[Start of section]

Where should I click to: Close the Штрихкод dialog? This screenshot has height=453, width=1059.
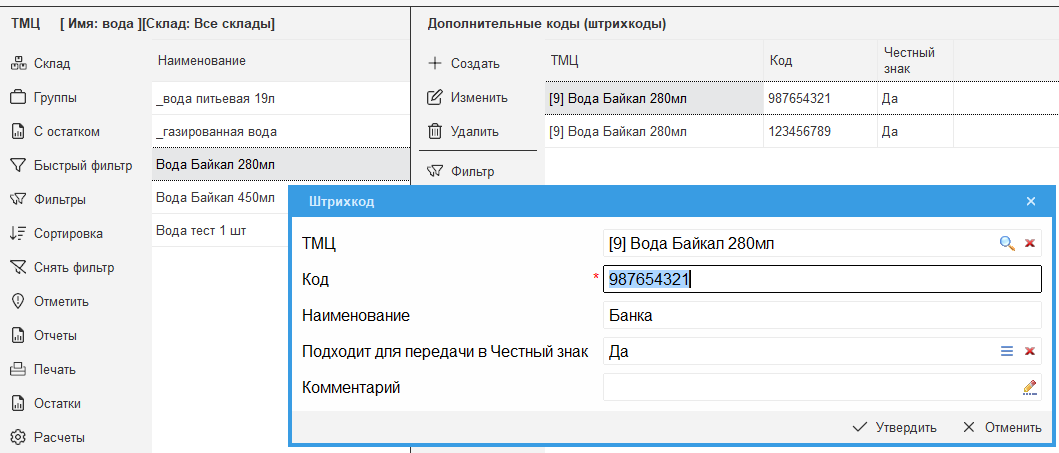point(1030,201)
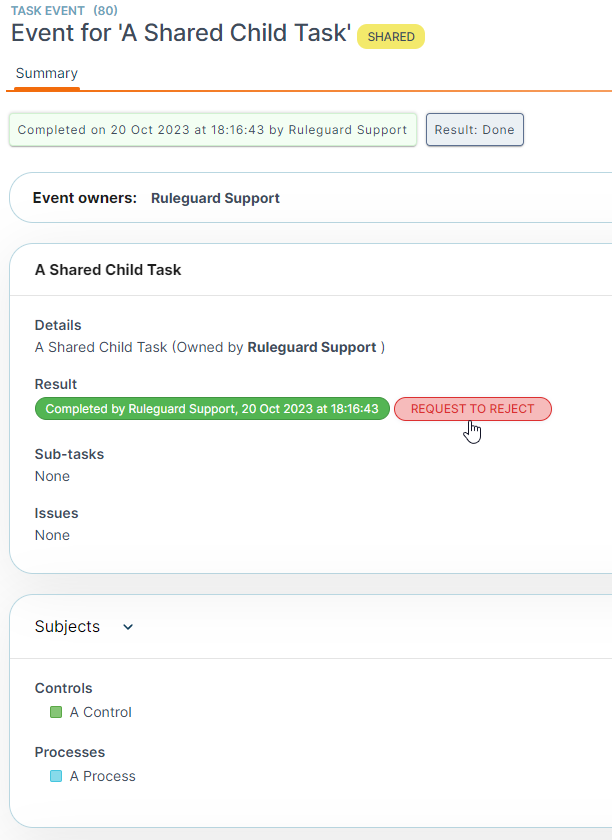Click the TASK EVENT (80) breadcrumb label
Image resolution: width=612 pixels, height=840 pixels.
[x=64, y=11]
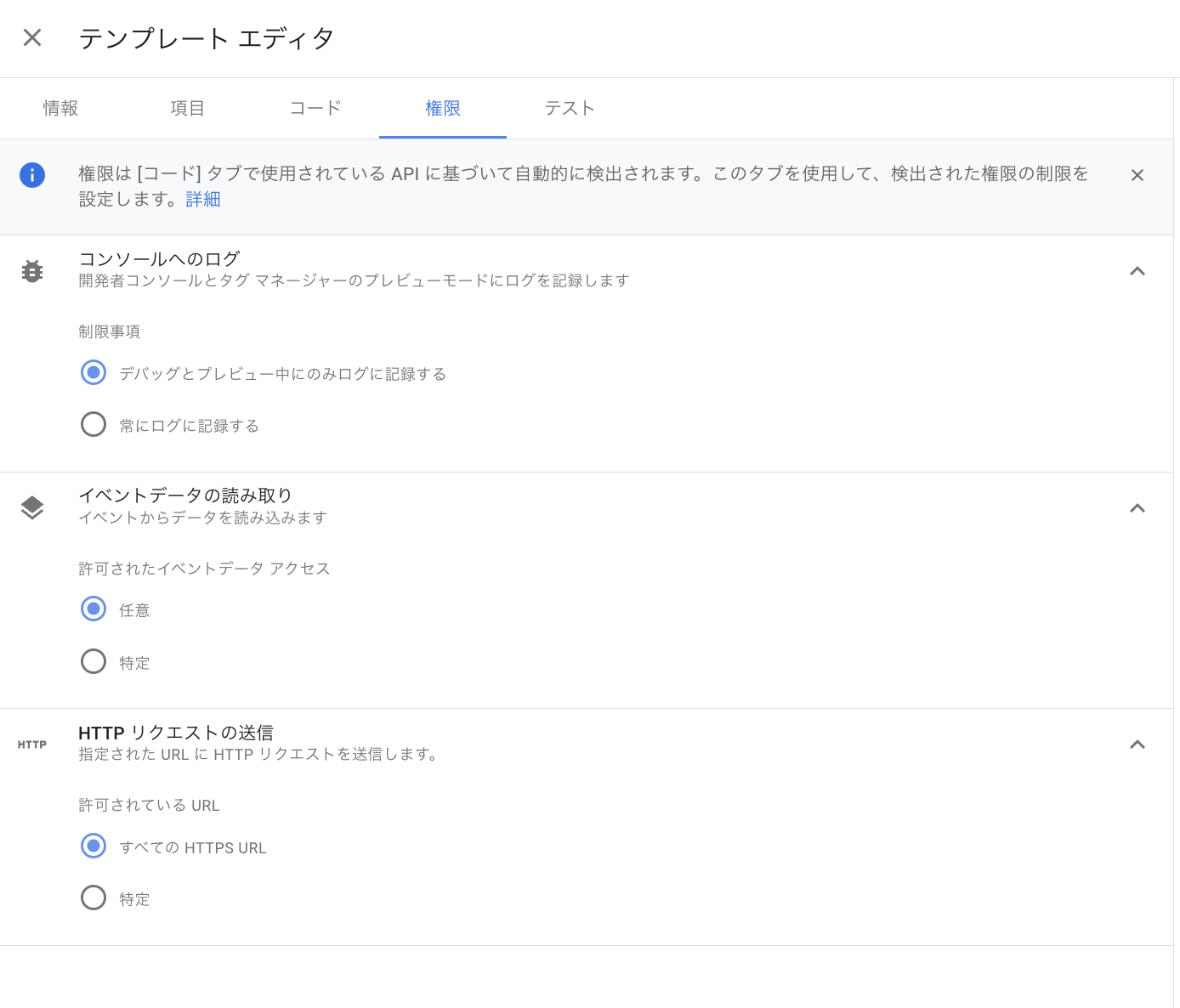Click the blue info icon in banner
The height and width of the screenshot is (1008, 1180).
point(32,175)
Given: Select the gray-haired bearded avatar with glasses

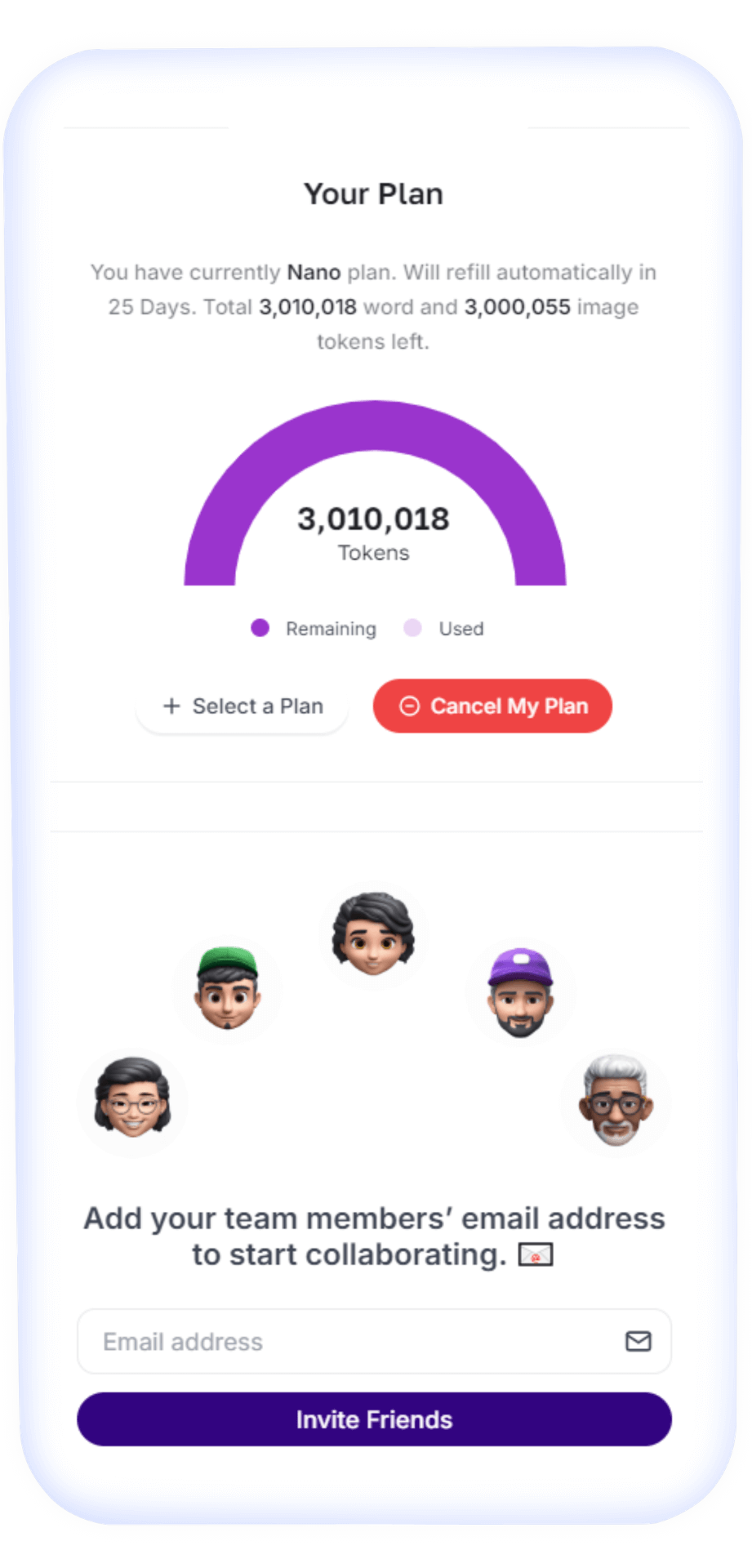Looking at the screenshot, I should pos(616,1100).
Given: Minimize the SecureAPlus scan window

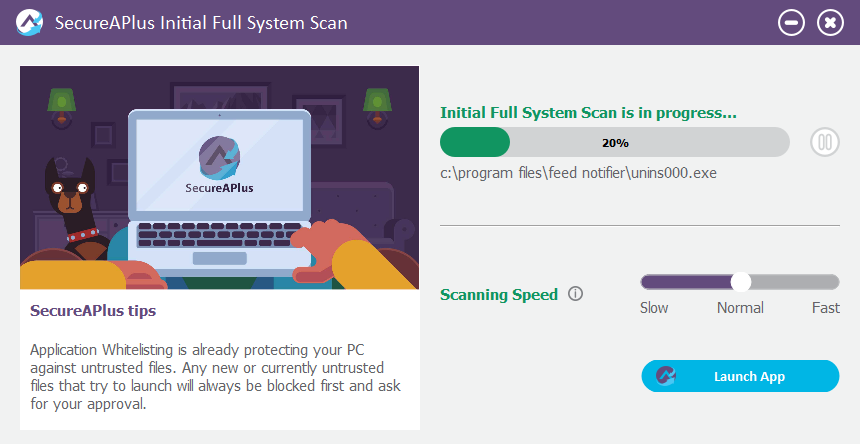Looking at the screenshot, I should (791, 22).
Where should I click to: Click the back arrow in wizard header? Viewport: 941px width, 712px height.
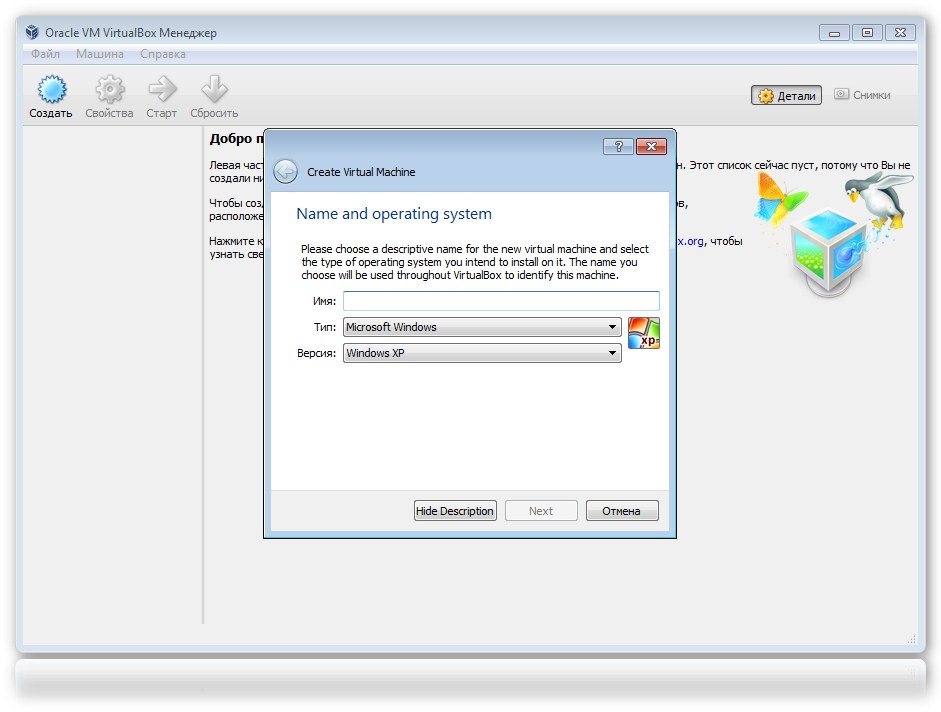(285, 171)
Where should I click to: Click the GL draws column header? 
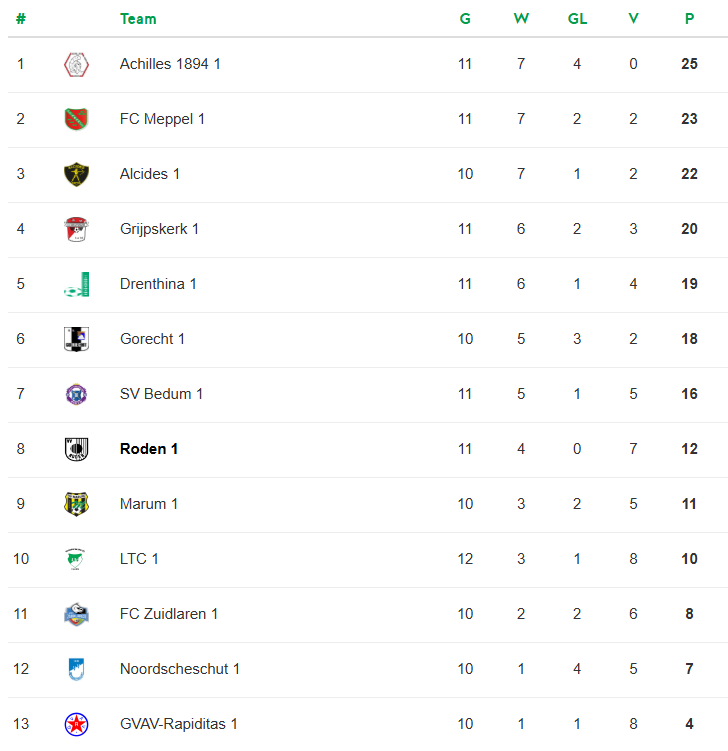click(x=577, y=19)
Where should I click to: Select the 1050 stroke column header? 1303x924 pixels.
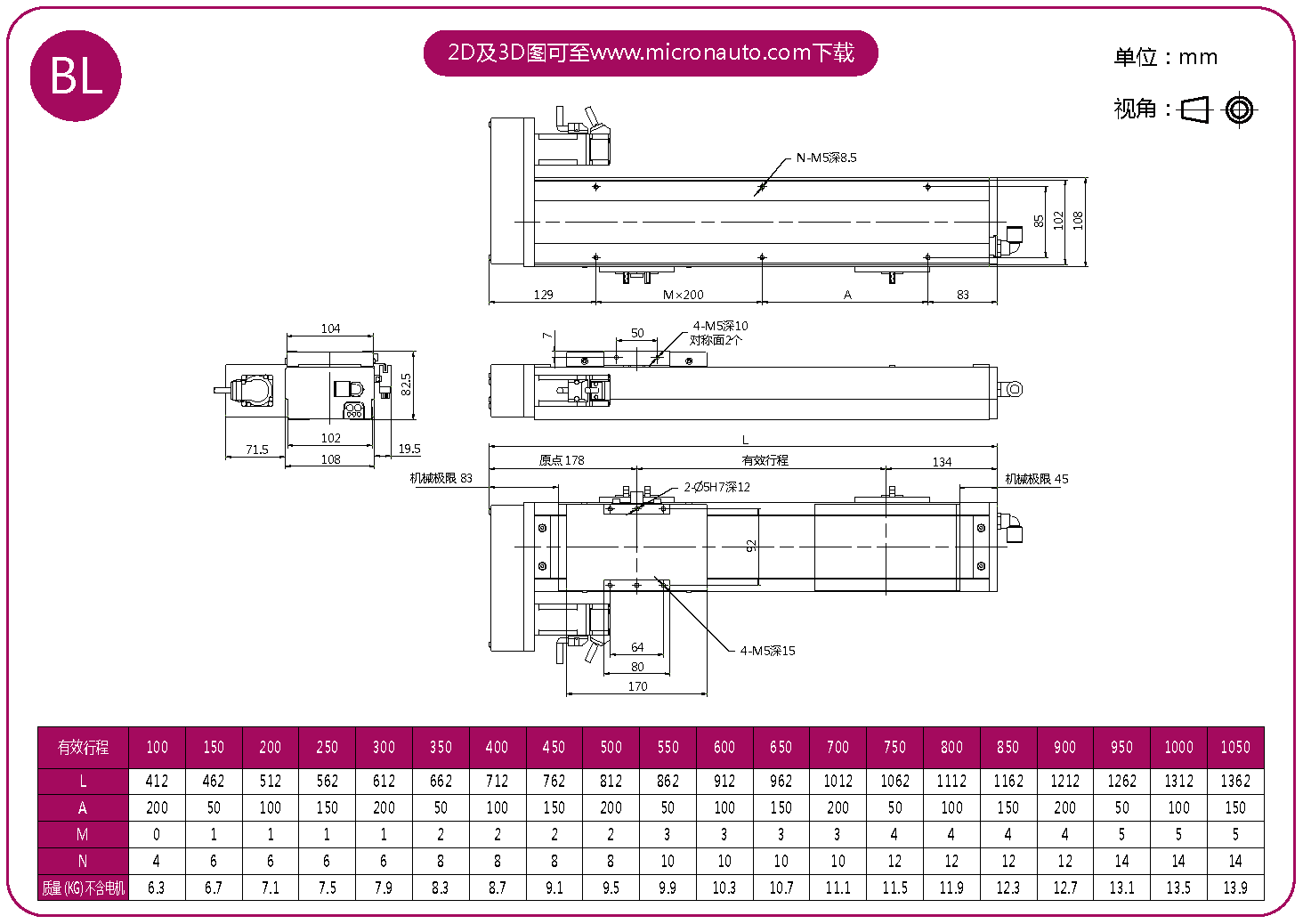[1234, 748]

[End of section]

Exercise:
Leave the pictures out and output all of the data verbatim.

Exercise solution:
Where should I click to: Close the Штрихкод dialog? This screenshot has height=453, width=1059.
point(1030,201)
Click the TASK EVENT (80) breadcrumb label
Image resolution: width=612 pixels, height=840 pixels.
[x=64, y=11]
Click the blue info icon in banner
The height and width of the screenshot is (1008, 1180).
point(32,175)
Given: Select the gray-haired bearded avatar with glasses

Looking at the screenshot, I should pos(616,1100).
Given: Minimize the SecureAPlus scan window

Looking at the screenshot, I should (791, 22).
Where should I click to: Click the back arrow in wizard header? Viewport: 941px width, 712px height.
(285, 171)
Where should I click to: Click the GL draws column header? 
click(x=577, y=19)
Where should I click to: Select the 1050 stroke column header? 1303x924 pixels.
[1234, 748]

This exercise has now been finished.